La madre, mille lavori e un compagno già andato via di casa, ricomincia da zero. Un esempio che resta impresso nella mente della leader che nel 2008 fonda Fratelli d’Italia, il partito nato dalle ceneri di Alleanza nazionale. “Forse è così che ho trovato il coraggio di rifondare una casa politica”, racconta nel suo ultimo libro. E scherza: “Se l’avevo visto a 4 anni, perché non riuscirci a 35?”. Per Giorgia, Garbatella è il suo vero quartiere. Lì ci abitavano i nonni. Un bilocale e un letto da dividere con la sorella, “una da capo e una da piedi”, come le imponeva nonna Maria. La brandina da sola, in cucina, arriverà anni dopo. Origini popolari mai negate, sempre rivendicate. Anche ora che abita in una casa a schiera nella zona residenziale di Mostacciano, con il compagno e la figlia.

Nella Garbatella celebrata dalla serie sui Cesaroni, si celebra pure il suo battesimo politico. A 15 anni bussa alla sede del Fronte della gioventù, dietro casa, spinta dallo choc per l’attentato a Paolo Borsellino. Tanto che, dopo l’incarico, guardando una foto del giudice alla Camera, dice: “E’ un cerchio che si chiude”. Da giovane, nella sede del Msi, trova “la sua seconda famiglia” (suo copyright). La stessa che l’affianca nella militanza in Azione giovani e in An, trampolino per l’elezione alla Camera diventando la più giovane deputata di quella legislatura, a 29 anni. Due anni dopo, un altro record: è la ministra più giovane dell’Italia repubblicana nel quarto governo Berlusconi.

Adesso gran parte di colleghi e amici è lei a sceglierli come ministri. Parecchi li decide insieme agli alleati. Gli ultimi – pare – in solitaria, forse esausta per il tira e molla con Matteo Salvini e Silvio Berlusconi. In mattinata affronta la prova delle consultazioni attraversando il cortile quirinalizio con passo quasi marziale, davanti ai suoi capigruppo. Berlusconi è dentro e si fa fotografare sul ‘trono’ nella sala dello Zodiaco. Dal presidente Mattarella tutta la coalizione resta 11 minuti. Subito dopo è lei a parlare per tutti. A destra ha il Cavaliere, a sinistra il ‘capitano’. Loro sorridono. Lei resta seria. Sembra aver fretta, comincia a parlare e 73 secondi dopo, ha già finito. Cadenza le parole sulla necessità di un governo “nel minore tempo possibile”. Gesticola per indicare tutta la coalizione, che “non a caso si è presentata insieme” e lì sorride, chissà se sarcastica. Scandisce bene la parola “unanime” sull’indicazione data a Mattarella del suo nome.

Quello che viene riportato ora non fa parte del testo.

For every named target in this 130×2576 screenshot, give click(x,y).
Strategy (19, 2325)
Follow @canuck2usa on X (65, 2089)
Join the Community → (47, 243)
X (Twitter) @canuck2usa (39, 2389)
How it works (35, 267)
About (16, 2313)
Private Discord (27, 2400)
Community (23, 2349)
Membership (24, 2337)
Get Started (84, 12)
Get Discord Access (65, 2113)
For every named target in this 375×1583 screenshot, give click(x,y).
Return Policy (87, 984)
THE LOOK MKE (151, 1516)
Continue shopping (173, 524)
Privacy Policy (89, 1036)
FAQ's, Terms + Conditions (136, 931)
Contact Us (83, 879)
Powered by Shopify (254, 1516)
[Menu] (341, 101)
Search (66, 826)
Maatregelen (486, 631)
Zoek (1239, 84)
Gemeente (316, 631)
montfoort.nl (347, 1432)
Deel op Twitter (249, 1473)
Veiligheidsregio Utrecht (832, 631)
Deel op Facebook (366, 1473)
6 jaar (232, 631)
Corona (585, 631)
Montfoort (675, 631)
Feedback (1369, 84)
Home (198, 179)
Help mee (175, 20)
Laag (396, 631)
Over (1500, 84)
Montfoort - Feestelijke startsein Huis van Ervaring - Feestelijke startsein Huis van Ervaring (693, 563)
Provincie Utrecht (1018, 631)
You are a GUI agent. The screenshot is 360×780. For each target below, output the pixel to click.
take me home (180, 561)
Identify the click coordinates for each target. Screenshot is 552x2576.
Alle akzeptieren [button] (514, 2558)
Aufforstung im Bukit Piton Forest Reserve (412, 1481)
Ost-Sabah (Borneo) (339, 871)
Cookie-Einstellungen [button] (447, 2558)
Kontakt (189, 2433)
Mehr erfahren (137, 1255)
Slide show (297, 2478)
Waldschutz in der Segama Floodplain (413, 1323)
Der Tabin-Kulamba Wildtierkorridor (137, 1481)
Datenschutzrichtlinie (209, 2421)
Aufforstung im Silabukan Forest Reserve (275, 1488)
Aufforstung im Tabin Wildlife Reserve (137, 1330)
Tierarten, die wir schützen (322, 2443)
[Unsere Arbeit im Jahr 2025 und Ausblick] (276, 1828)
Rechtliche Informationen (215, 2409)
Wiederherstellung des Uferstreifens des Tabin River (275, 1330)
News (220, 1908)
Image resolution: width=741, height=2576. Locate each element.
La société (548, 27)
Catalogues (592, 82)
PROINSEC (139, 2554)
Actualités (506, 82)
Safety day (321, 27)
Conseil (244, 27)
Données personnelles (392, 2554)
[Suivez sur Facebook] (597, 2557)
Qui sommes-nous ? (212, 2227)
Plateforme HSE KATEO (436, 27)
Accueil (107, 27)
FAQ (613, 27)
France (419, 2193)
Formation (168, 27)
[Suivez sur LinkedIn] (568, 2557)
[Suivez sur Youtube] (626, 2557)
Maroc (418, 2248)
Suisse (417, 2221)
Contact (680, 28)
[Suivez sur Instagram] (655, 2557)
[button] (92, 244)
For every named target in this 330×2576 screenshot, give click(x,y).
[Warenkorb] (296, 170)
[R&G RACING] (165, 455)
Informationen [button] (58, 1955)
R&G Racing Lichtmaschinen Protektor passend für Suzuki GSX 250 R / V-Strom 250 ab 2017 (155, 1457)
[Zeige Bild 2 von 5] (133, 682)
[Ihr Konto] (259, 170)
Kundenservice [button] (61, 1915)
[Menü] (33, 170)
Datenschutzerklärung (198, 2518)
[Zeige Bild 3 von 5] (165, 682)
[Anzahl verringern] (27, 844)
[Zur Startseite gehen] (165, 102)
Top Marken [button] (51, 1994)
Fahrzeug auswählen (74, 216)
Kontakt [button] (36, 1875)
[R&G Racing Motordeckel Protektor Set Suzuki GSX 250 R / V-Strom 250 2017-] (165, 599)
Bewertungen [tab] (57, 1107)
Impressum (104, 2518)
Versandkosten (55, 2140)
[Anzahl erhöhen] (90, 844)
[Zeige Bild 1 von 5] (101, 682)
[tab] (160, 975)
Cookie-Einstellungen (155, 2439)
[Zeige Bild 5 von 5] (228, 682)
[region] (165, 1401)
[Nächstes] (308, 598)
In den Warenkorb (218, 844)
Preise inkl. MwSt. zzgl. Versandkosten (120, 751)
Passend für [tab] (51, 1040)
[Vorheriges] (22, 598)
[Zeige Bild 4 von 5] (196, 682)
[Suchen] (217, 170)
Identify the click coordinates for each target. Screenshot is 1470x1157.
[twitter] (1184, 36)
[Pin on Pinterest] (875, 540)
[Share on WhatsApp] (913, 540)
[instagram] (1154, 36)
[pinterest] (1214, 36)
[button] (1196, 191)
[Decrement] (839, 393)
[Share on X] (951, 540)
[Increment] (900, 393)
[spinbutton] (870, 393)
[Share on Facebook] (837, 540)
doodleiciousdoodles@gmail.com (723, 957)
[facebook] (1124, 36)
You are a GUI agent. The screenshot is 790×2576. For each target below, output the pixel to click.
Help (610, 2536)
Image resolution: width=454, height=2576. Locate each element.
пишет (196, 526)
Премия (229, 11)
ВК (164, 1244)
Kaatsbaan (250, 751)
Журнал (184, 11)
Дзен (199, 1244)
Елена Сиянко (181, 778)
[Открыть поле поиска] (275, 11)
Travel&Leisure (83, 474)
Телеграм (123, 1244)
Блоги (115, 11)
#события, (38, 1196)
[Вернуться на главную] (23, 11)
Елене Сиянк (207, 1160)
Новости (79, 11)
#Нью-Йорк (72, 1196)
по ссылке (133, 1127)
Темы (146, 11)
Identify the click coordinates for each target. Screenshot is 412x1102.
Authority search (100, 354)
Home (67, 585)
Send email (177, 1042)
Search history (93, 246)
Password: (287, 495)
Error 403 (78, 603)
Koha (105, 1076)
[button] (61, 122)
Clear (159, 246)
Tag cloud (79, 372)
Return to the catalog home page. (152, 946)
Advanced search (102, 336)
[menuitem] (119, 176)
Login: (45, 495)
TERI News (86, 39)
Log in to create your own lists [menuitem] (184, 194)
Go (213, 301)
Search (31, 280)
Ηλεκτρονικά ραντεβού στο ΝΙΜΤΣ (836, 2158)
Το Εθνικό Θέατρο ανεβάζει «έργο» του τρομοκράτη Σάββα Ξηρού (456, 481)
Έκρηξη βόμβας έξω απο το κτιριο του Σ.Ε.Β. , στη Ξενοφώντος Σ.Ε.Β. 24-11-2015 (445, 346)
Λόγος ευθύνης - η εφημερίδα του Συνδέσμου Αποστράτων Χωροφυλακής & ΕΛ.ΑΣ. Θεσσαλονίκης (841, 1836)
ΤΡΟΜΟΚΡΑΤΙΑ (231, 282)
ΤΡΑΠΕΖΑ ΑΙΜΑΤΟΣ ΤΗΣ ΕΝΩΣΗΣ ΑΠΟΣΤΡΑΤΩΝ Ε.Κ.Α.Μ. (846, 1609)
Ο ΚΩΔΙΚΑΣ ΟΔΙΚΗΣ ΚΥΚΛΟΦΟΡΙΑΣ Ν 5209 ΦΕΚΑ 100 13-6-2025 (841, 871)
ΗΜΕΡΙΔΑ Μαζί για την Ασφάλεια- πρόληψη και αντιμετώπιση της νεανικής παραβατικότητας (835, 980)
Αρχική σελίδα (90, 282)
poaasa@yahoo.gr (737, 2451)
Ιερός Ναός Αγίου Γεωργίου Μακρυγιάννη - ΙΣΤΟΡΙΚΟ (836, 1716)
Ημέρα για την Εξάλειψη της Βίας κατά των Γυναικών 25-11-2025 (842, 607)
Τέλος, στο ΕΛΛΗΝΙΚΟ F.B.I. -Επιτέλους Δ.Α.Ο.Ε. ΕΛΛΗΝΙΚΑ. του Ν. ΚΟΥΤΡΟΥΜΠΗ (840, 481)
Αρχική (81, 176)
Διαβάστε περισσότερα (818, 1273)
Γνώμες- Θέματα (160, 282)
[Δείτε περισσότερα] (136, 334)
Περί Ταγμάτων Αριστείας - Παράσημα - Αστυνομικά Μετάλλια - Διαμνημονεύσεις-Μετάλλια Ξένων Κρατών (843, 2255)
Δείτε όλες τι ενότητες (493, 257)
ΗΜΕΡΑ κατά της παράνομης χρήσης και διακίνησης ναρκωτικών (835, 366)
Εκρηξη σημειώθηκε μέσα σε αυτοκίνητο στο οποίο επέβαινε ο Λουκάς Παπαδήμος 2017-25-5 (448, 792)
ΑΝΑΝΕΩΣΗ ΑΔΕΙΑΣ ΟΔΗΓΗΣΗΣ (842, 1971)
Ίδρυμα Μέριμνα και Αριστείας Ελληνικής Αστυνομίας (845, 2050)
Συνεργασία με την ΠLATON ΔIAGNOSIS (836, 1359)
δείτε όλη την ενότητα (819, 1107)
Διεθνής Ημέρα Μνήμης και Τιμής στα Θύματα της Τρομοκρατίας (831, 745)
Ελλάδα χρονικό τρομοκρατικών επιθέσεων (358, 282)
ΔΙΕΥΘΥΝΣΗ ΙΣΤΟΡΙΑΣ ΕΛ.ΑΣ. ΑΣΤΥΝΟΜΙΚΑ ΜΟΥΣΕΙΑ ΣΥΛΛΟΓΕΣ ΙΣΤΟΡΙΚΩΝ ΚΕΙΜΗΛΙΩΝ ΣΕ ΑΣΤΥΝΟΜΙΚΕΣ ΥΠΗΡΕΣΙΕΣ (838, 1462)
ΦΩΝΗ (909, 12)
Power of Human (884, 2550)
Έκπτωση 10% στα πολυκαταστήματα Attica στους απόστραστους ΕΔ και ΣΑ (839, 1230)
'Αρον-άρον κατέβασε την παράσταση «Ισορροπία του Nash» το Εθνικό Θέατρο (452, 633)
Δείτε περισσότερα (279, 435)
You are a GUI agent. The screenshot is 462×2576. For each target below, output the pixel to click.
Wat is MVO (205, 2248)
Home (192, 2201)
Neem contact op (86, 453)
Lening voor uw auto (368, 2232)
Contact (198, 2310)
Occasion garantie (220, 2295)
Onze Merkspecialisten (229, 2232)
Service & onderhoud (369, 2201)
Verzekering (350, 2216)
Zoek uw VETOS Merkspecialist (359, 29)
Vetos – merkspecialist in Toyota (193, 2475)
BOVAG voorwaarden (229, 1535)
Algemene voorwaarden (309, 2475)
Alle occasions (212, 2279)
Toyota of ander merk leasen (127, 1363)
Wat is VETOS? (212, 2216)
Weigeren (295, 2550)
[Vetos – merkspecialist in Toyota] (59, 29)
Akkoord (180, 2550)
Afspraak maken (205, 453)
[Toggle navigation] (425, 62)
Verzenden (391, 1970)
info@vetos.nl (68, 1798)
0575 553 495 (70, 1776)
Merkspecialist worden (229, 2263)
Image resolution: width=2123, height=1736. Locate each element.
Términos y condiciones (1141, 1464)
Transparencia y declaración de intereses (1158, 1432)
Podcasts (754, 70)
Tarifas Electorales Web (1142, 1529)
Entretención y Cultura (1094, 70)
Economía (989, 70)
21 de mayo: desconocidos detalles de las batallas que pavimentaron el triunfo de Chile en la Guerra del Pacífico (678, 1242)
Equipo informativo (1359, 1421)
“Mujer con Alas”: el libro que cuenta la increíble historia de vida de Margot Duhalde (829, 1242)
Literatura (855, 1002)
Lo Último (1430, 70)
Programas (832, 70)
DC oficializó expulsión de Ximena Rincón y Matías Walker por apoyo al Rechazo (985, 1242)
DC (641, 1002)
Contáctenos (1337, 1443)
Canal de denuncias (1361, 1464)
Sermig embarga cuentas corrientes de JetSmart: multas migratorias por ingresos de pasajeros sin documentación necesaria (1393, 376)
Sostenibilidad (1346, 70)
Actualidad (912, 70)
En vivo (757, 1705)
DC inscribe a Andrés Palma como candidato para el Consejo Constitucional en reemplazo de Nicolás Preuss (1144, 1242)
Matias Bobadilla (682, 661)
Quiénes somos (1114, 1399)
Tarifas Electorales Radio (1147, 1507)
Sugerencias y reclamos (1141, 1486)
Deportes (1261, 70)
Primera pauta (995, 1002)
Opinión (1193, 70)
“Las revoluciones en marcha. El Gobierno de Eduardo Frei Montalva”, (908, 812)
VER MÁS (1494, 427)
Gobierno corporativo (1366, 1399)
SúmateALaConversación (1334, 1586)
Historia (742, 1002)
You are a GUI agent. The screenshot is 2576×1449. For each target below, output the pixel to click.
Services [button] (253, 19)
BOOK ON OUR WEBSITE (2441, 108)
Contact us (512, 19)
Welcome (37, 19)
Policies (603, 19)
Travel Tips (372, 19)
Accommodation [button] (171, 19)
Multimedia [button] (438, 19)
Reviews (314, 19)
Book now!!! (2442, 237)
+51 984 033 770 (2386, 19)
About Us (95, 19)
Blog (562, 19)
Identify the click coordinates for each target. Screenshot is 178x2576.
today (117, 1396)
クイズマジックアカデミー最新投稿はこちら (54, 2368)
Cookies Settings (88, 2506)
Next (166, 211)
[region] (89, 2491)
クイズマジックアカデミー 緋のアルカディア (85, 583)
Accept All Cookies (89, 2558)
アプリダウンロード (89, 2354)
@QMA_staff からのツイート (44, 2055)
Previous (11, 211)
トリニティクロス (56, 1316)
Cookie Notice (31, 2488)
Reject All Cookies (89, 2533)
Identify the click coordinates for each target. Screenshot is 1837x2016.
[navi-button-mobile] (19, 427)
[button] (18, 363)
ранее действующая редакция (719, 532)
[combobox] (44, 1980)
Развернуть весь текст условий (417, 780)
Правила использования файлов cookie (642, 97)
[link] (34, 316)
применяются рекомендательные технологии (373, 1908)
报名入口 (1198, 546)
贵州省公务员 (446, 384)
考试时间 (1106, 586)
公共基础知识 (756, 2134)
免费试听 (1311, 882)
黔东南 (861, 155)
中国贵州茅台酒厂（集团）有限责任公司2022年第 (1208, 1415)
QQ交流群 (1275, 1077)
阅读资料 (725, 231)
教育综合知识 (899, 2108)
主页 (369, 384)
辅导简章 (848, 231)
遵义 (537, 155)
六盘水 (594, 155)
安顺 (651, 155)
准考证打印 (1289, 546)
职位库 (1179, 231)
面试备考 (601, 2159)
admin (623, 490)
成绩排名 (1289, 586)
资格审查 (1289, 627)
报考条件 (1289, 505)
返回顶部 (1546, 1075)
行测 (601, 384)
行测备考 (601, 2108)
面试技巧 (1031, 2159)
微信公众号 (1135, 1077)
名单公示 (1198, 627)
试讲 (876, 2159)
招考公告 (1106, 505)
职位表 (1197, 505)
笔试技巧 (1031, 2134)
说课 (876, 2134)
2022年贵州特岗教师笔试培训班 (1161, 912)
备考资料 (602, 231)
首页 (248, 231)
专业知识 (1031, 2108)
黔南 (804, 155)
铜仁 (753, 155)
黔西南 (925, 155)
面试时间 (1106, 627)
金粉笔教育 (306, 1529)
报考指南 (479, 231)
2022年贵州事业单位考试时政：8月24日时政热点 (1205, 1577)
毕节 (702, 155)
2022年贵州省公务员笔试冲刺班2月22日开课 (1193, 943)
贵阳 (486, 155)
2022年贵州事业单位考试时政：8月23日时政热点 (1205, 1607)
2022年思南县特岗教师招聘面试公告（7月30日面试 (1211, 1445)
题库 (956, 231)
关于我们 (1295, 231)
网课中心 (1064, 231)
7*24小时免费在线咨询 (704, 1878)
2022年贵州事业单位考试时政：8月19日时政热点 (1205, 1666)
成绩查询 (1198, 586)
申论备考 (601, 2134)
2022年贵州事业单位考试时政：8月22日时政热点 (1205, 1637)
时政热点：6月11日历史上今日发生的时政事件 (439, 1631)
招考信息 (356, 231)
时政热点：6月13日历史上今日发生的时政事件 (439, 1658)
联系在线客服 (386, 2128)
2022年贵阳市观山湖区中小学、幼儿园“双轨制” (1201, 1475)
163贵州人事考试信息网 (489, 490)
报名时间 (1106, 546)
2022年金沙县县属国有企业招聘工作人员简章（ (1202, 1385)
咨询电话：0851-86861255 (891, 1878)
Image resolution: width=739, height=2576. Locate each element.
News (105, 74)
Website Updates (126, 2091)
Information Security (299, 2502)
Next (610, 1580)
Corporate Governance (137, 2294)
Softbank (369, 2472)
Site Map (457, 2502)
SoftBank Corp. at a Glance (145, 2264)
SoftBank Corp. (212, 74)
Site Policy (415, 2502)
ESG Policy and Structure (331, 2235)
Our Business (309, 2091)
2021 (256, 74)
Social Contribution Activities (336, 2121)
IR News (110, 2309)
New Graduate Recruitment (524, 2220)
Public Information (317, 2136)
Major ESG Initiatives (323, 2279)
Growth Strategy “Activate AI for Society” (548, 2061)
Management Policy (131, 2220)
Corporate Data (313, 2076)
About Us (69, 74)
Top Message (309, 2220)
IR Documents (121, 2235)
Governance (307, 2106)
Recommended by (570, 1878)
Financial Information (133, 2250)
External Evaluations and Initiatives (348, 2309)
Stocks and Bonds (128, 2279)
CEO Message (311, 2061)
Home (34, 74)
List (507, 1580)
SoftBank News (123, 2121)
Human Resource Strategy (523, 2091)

È allora che Berlusconi e Salvini incrociano lo sguardo. Il primo non si trattiene e alza un sopracciglio, quasi a constatare – è l’interpretazione più maliziosa – che non si è potuto fare diversamente. Meloni non coglie e prosegue, dicendo che il centrodestra ha indicato “la sottoscritta”. Qui un sorriso le scappa e sembra dire ‘Eh sì tocca dirlo proprio così”.